## 3.7 Expected Values

SW 2.2

The **expected value** of some random variable \(X\) is its (population) mean and is written as \(\mathbb{E}[X]\). [I tend to write \(\mathbb{E}[X]\) for the expected value, but you might also see notation like \(\mu\) or \(\mu_X\) for the expected value.]

The expected value of a random variable is a *feature* of its distribution. In other words, if you know the distribution of a random variable, then you also know its mean.

The expected value is a measure of **central tendency** (alternative measures of central tendency are the **median** and **mode**).

Expected values are a main concept in the course (and in statistics/econometrics more generally). I think there are two main reasons for this:

Unlike a cdf, pdf, or pmf, the expected value is a single number. This means that it is easy to report. And, if you only knew one feature (at least a feature that that only involves a single number) of the distribution of some random variable, probably the feature that would be most useful to know would be the mean of the random variable.

Besides that, there are some computational reasons (we will see these later) that the mean can be easier to estimate than, say, the median of a random variable

If \(X\) is a discrete random variable, then the expected value is defined as

\[ \mathbb{E}[X] = \sum_{x \in \mathcal{X}} x f_X(x) \]

If \(X\) is a continuous random variable, then the expected value is defined as

\[ \mathbb{E}[X] = \int_{\mathcal{X}} x f_X(x) \, dx \] Either way, you can think of these as a weighted average of all possible realizations of the random variable \(X\) where the weights are given by the probability of \(X\) taking that particular value. This may be more clear with an example…

**Example 3.10 **Suppose that \(X\) is the outcome from a roll of a die. Then, its expected value is given by

\[ \begin{aligned} \mathbb{E}[X] &= \sum_{x=1}^6 x f_X(x) \\ &= 1\left(\frac{1}{6}\right) + 2\left(\frac{1}{6}\right) + \cdots + 6\left(\frac{1}{6}\right) \\ &= 3.5 \end{aligned} \]

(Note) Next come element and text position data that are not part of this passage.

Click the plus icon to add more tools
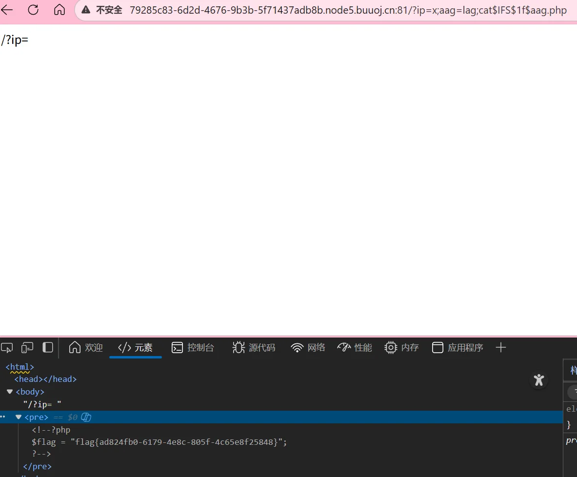577x477 pixels. click(x=500, y=348)
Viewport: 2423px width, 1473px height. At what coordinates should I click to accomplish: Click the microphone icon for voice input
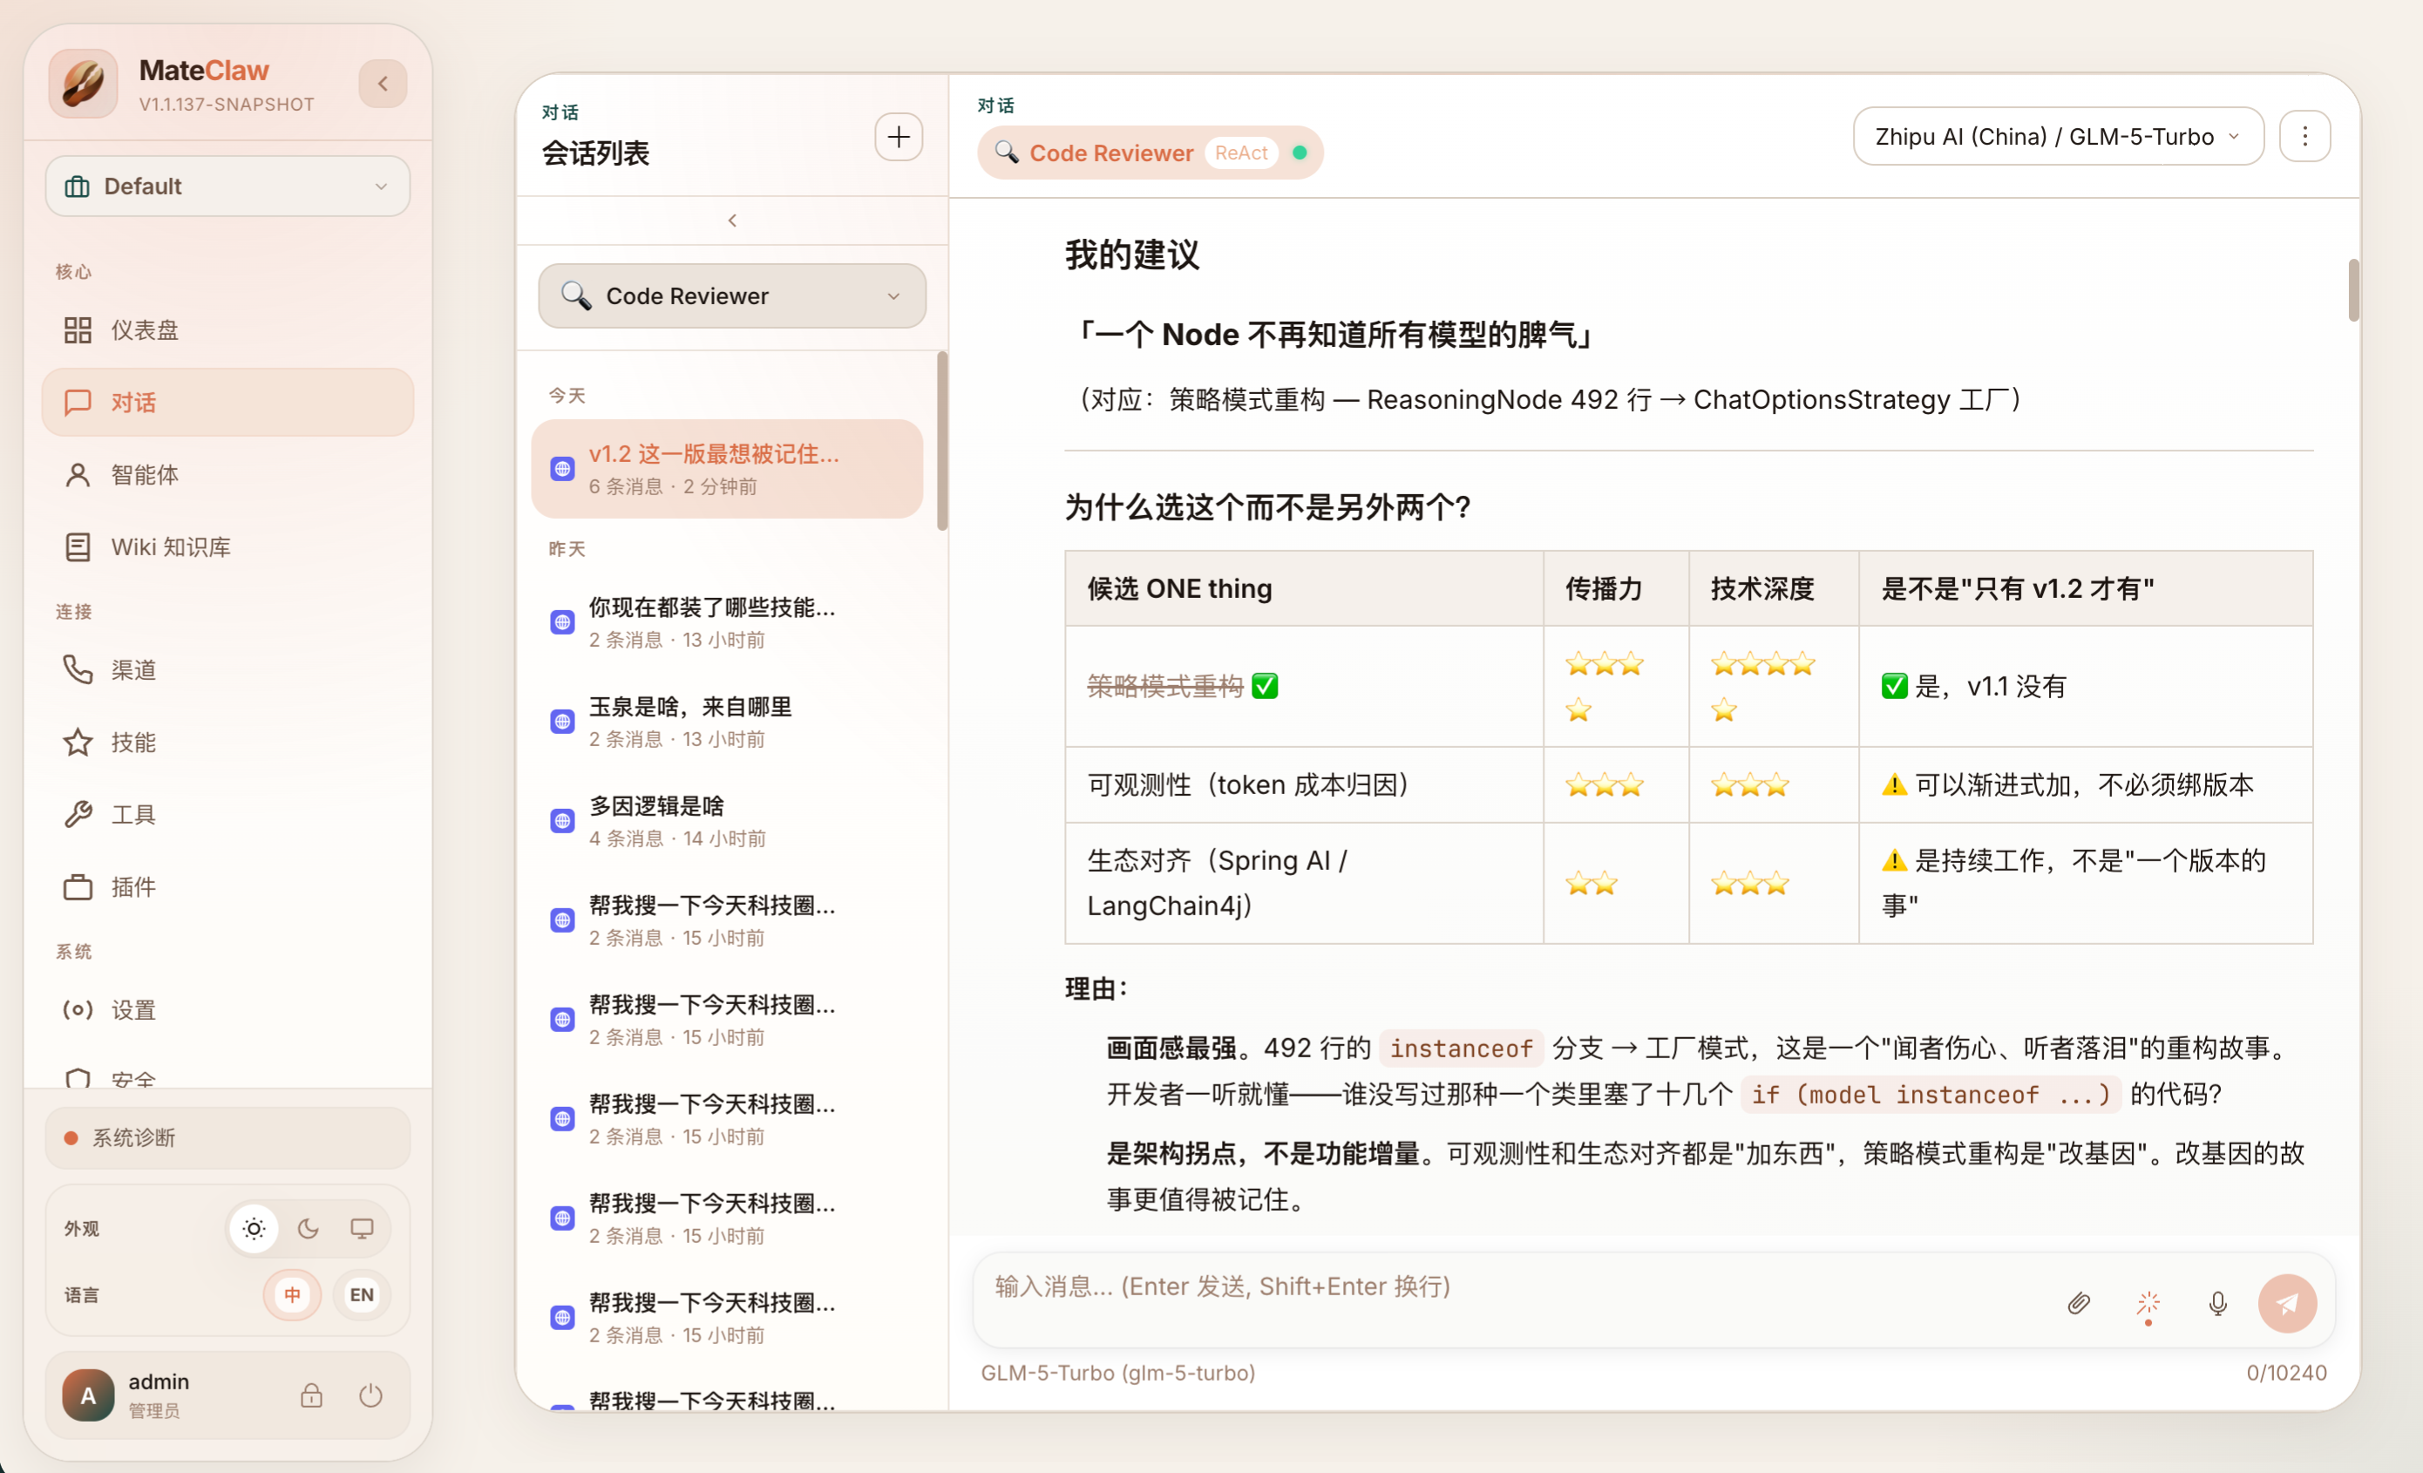[x=2217, y=1304]
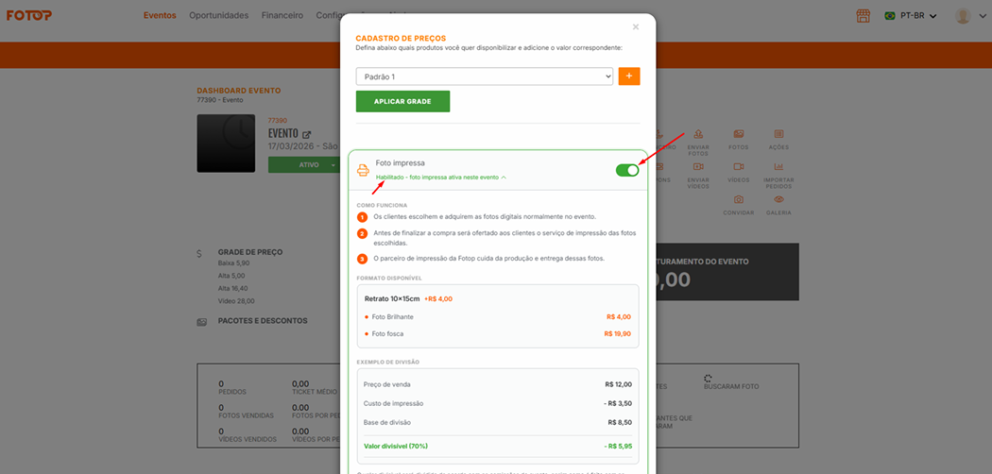Open the Financeiro menu
Image resolution: width=992 pixels, height=474 pixels.
click(282, 15)
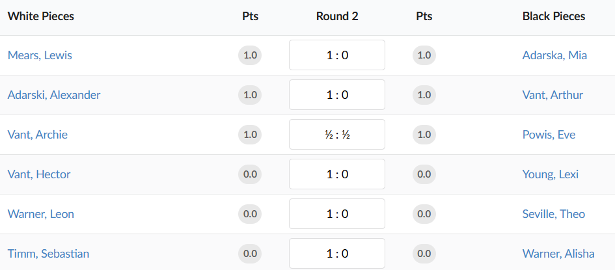
Task: Change result for Timm vs Warner, Alisha
Action: (x=337, y=254)
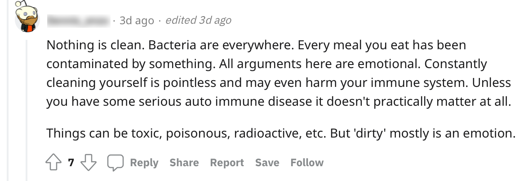Upvote this comment

[x=55, y=163]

Side-Comment: When we start to consider more realistic/interesting applications, we typically won’t know (or be able to easily figure out) \(\mathbb{E}[X]\). Instead, we’ll try to estimate it using available data. We’ll carefully distinguish between

population quantitieslike \(\mathbb{E}[X]\) andsample quantitieslike an estimate of \(\mathbb{E}[X]\) soon.